If that trial is positive, Vigil plus Avastin could become the new standard of care for maintenance treatment for HRP ovarian cancer patients, he added. HRP status patients often have limited treatment options because most PARP inhibitors are intended for homologous recombination deficient or BRCA1/2-mutant patients.
While PARP inhibitors have shown to improve relapse-free survival in some HRP ovarian cancer patients, Nemunaitis said there haven't been studies showing these drugs extend overall survival for this population.
"We have targeted Vigil in just the HRP patients, which is about 50 percent of all ovarian cancer patients," he said. "Vigil's advantage in overall survival, as well as progression-free survival and relapse-free survival, is very encouraging. We feel that Vigil would likely be the mainstay in the HRP patients if the trial is positive."

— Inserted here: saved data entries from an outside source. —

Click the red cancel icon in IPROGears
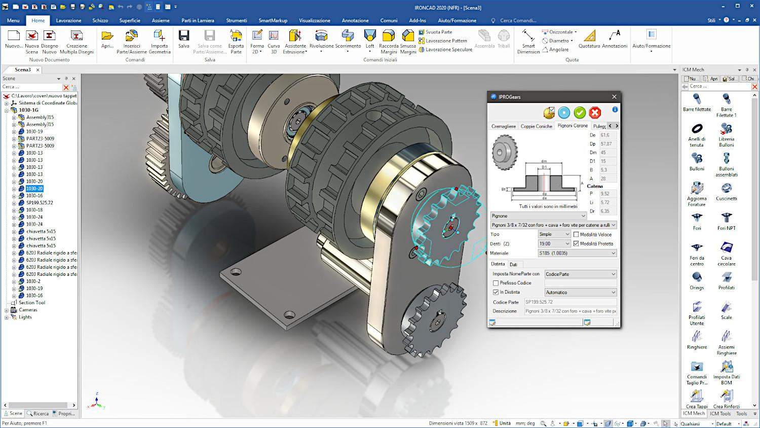760x428 pixels. [595, 113]
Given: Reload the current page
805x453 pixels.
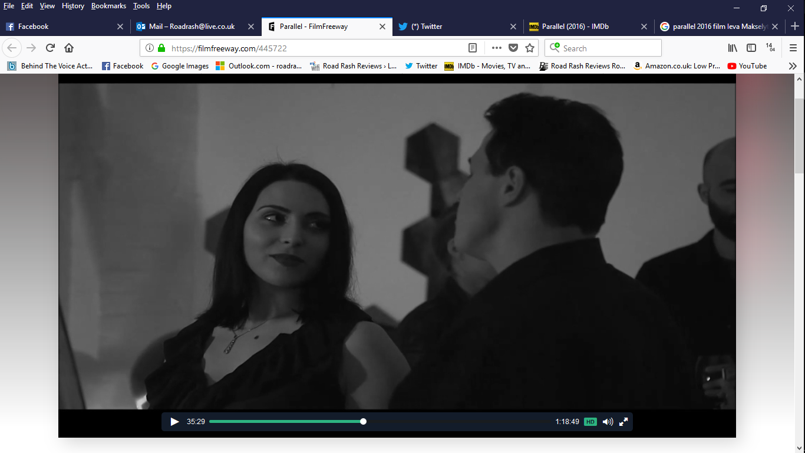Looking at the screenshot, I should pyautogui.click(x=50, y=48).
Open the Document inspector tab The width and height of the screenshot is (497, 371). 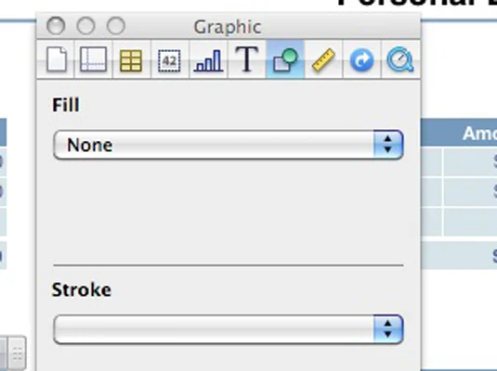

Outside of ovarian cancer, Gradalis is also evaluating Vigil as a treatment for breast cancer and Ewing's sarcoma. The ENTPD1/CD39 signal identified in the latest research could also guide how the company develops Vigil in these and other cancer types.
"If [ENTPD1/CD39 expression] continues to show what it showed in the retrospective analysis published in Communications Medicine, then we will use that signal to guide us in the direction to go with Vigil," Nemunaitis said. "We could use it as an indicator not only for ovarian cancer but also for other cancers. We believe that it will be a significant factor, and it'll help us target Vigil to the most responsive patients."